Longer Darkness

I have been outside this evening after dark, getting acquainted with the night, rearranging the strings of Christmas lights on my balcony irons. One of the strings went dead, you see. Probably a fussy little fuse.

But, you know, that old Grinch was so smart and so slick
He thought up a lie, and he thought it up quick!
"Why, my sweet little tot," the fake Santy Claus lied,
"There’s a light on this tree condo that won’t light on one side.
"So I’m taking it home to my workshop, my dear.
"I’ll fix it up there. Then I’ll bring it back here."

The days, you may have noticed, are getting terribly short. The sun’s arc is shallow, almost begrudging, even this far south of the North Pole. We’re only 10 days now from the Solstice. So Christmas lights are important, and I was out there in all this longer darkness, stringing twinklers at the top of my outside stairs. I guess there’s a slight chance of a quick and messy death in that. Which naturally set me to wondering what was the last thing I said to anyone, since that might turn out to be the last thing I said to anyone.

I couldn’t remember. It might have been something like “have a good night,” to my neighbor. But nobody wrote it down.

Wouldn’t it be cool if somebody – besides Facebook – was discreetly recording our every utterance, just in case it might be our last? Well my last words, if I had tumbled down the concrete steps, might not have been fit for polite conversation. Let alone to be etched in marble or quoted as an epigraph in literature. But you never know. I might have been wise or funny in the end.

Goethe is said to have thundered, "More light!" But there is, I believe, some contention. Some have quoted him as saying, “Open the second shutter so that more light may come in." The former is better. Still others say his final utterance was really, "Come my little one, and give me your paw." And where does your imagination go with that?

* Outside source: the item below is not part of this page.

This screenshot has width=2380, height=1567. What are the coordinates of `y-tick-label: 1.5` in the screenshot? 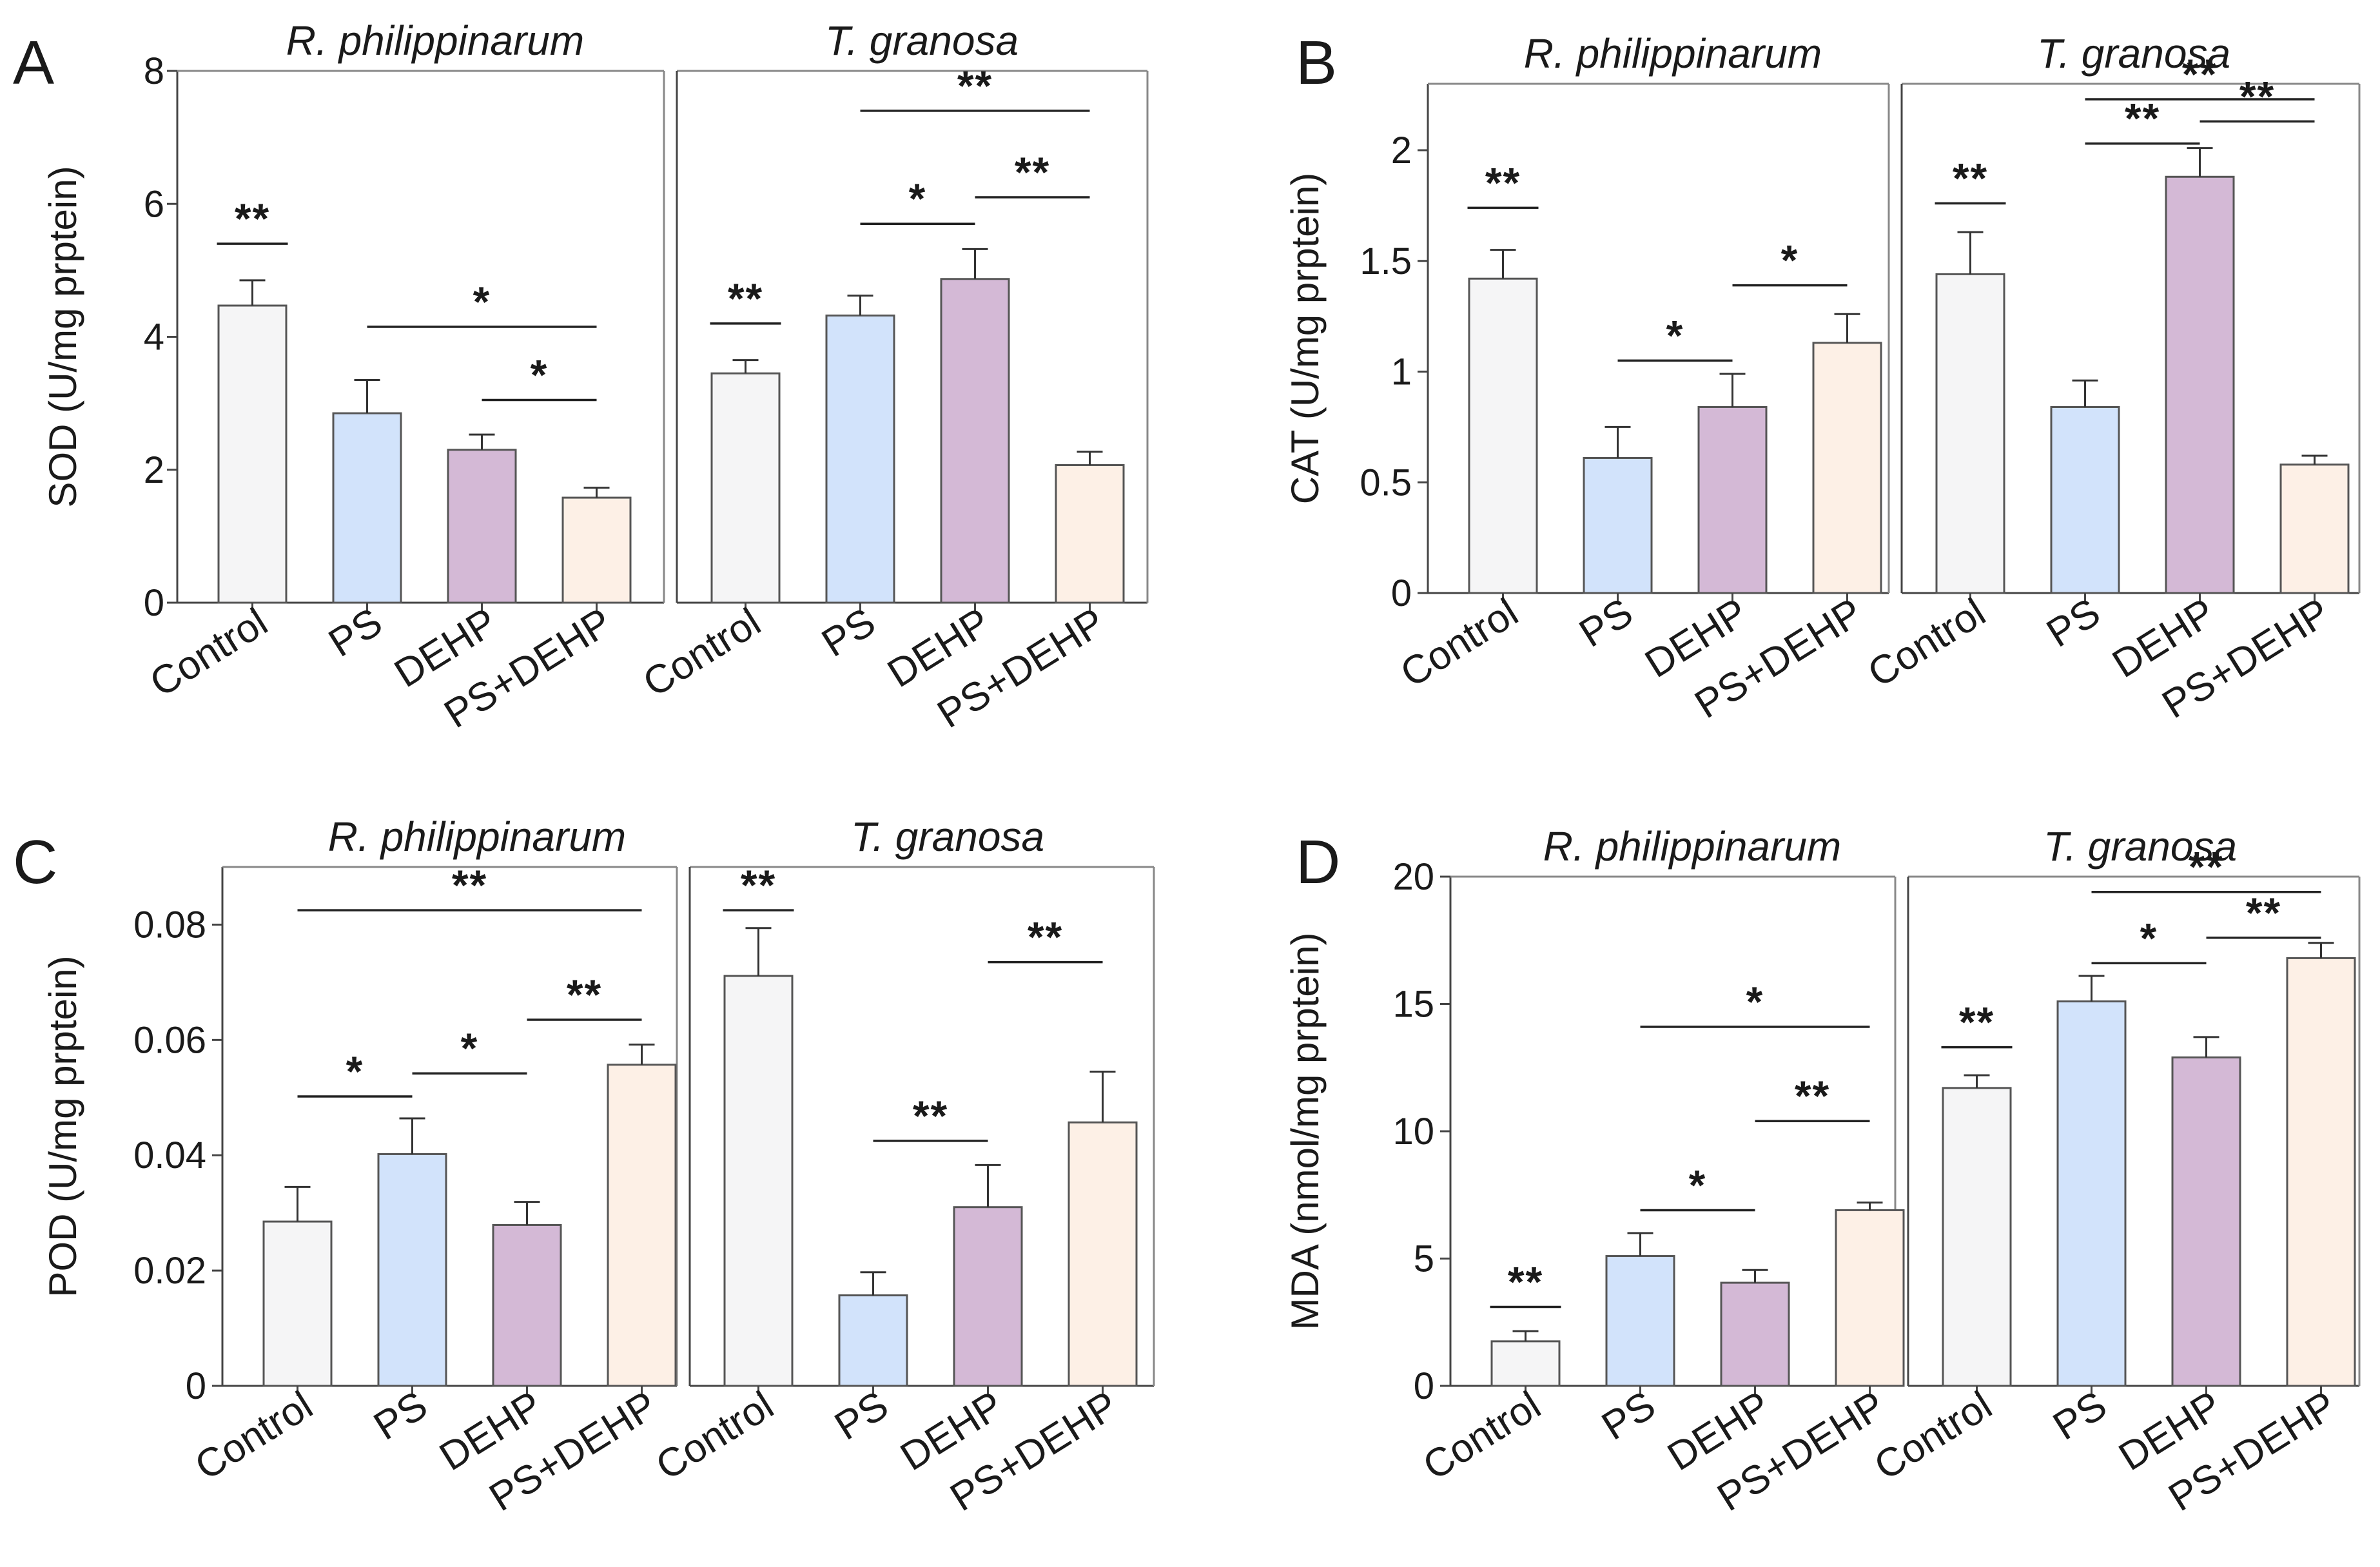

Henry David Thoreau’s last words were, "Moose. Indian." Just shortly before that, we was asked if he had made his peace with God. He said, "I did not know we had quarreled."

Walt Whitman’s last yawp: "Hold me up; I want to shit."

Emily Dickinson finally said, "Let us go in; the fog is rising." For her, everything was poetry, nothing ordinary.

When a nurse told Henrik Ibsen that he seemed to be improving, he said, "On the contrary!" and died.

Ludwig van Beethoven: "Friends, applaud. The comedy is over."

Oscar Wilde’s famous last words were, "Either this wallpaper goes or I do."

Welcome Christmas bring your cheer
Fahoo fores dahoo dores
Welcome all Whos far and near
Welcome Christmas, fahoo ramus
Welcome Christmas, dahoo damus
Christmas day will always be
Just so long as we have we
Fahoo fores dahoo dores
Welcome Christmas bring your light

1 thought on “Longer Darkness

  1. What a fabulous post! We are long delayed in getting our tree up this year and I feel the need for that twinkly white light – driving in the evenings this week when I was out, the lights make things so much nicer.I love the idea of someone recording our last utterances. Mine would probably be "take care of my horses!"